C’était la deuxième phase, la dernière avant la F1. Mais, au-delà de sa mainmise sur le sport qu’il apprenait, il était un homme, un ex-mari déjà, un fils. Pendant ces trois saisons dans la vieille et perfide Albion, il avait eu le temps de se poser toutes les questions existentielles. Il songea même, lors d’un voyage chez lui, à rentrerdéfinitivement au pays afin de répondre à la volonté de son père. Mais, quelques semaines plus tard, il repartait de plus belle à la conquête de la pluvieuse Europe. Passager de la pluie, il en avait maîtrisé les codes.

Il avait même pris le temps de se marier avec une amie d’enfance parce que la charmante complicité d’une jeune Brésilienne compensait les frimas britanniques. Mais son mariage avec Lilian Vasconcelos Souza ne dura que 14 mois. Entre la course et la vie de famille, il avait choisi. "La compétition est dans mon sang, ça fait partie de moi et ça passe avant tout. Quelles que soient la discipline et la catégorie, je n’ai jamais qu’une seule motivation : gagner. C’est la meilleure, c’est la seule."

Très discret quant à sa manière d’aider les autres, il était partenaire de plusieurs orphelinats et dépensait beaucoup d’argent personnel pour offrir aux enfants des jours meilleurs. Il avait adopté tous ceux du Brésil. Il était bon et entier, allait droit au but, ne s’embarrassait pas des formalités d’usage (il divorça par… téléphone) mais restait quoi qu’il arrive fidèle à ses proches. Le Brésil conserve une fondation dédiée à l’éducation des jeunes et le monde, l’image d’un visage angélique prêt à se battre jusqu’à plus soif pour obtenir les lauriers de la victoire.

Bruno Senna, ce week-end, à Spa

Alors qu’on célèbre un bien triste anniversaire, ce jeudi, au Brésil et en Italie, Bruno Senna sera, comme il y a trois ans lors des World Series, à Francorchamps, pour participer à la manche du WEC au volant d’une Aston Martin Vantage GTE Pro.

"Je me souviens, bien sûr, de cette course qu’on regardait en famille devant la télé", confie Bruno. "J’avais dix ans et je n’ai pas réalisé tout de suite la gravité de l’accident. Ce n’est qu’en voyant ma mère pleurer que j’ai compris."

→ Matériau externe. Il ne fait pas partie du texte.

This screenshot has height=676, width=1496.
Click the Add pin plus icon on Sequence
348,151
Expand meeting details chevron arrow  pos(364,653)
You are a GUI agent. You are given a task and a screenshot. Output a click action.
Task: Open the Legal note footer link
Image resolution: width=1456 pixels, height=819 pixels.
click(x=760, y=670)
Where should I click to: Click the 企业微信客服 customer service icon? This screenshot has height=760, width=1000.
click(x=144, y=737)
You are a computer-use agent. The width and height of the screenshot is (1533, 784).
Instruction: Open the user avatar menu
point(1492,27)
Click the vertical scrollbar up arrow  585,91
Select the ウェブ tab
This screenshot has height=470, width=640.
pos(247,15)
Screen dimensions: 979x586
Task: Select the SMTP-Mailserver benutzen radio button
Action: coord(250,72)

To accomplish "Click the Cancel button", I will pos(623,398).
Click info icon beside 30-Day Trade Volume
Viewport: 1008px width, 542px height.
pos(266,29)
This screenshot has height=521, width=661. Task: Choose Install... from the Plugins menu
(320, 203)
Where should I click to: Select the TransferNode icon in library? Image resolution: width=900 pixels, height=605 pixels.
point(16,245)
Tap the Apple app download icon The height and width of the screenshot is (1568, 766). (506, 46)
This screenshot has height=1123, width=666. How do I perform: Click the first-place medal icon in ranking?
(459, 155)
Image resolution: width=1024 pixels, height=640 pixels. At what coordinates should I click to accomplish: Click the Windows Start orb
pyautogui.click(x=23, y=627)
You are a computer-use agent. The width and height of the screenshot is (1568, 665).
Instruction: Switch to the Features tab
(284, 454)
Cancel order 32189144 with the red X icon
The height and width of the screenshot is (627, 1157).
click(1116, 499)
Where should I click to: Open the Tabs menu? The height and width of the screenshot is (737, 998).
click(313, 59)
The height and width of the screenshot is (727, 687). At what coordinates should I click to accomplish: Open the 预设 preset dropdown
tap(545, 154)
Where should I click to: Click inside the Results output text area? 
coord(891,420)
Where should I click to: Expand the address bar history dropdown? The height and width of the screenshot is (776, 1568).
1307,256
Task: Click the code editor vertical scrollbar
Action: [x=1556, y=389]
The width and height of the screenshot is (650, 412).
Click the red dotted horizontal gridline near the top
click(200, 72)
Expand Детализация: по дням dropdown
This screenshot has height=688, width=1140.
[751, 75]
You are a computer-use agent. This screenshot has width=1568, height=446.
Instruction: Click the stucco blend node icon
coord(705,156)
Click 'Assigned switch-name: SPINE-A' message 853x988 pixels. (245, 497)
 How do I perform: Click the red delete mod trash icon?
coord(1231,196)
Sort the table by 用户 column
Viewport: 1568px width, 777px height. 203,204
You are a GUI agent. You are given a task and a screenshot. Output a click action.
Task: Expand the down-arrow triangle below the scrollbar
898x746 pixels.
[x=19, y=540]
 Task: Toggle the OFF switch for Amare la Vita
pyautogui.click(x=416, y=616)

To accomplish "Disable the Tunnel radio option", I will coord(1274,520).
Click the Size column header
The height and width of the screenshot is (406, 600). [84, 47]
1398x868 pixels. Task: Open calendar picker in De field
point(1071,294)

Mais, plus que cette triste image-là, Bruno veut surtout se souvenir des moments privilégiés partagés avec son oncle. "Même s’il n’en avait pas, il aimait les enfants. Il a passé des journées entières avec moi sur son bateau, à jouer avec ses avions télécommandés ou sur les pistes de karting. C’est lui qui m’a transmis le virus et m’a tout appris."

Après la mort d’Ayrton, Bruno n’a plus osé prononcer le mot kart pendant sept ou huit ans. "Mais, quand j’ai eu 18 ans, l’âge du permis, après plusieurs années à jouer au volley-ball, j’ai dit à maman que je voulais faire du sport auto. Elle ne m’a pas empêché et m’a même soutenu."

À force de persévérance, grâce à son nom certes, mais non sans un certain talent quand même, il fut sacré vice-champion en GP2 en 2008 avant d’accéder à la F1. Il disputa 46 Grands Prix pour trois écuries (Hispania, Lotus et Williams) avec une 6e place comme meilleur résultat, en 2012, en Malaisie. Aujourd’hui, il s’est reconverti en endurance où il est pilote officiel Aston Martin.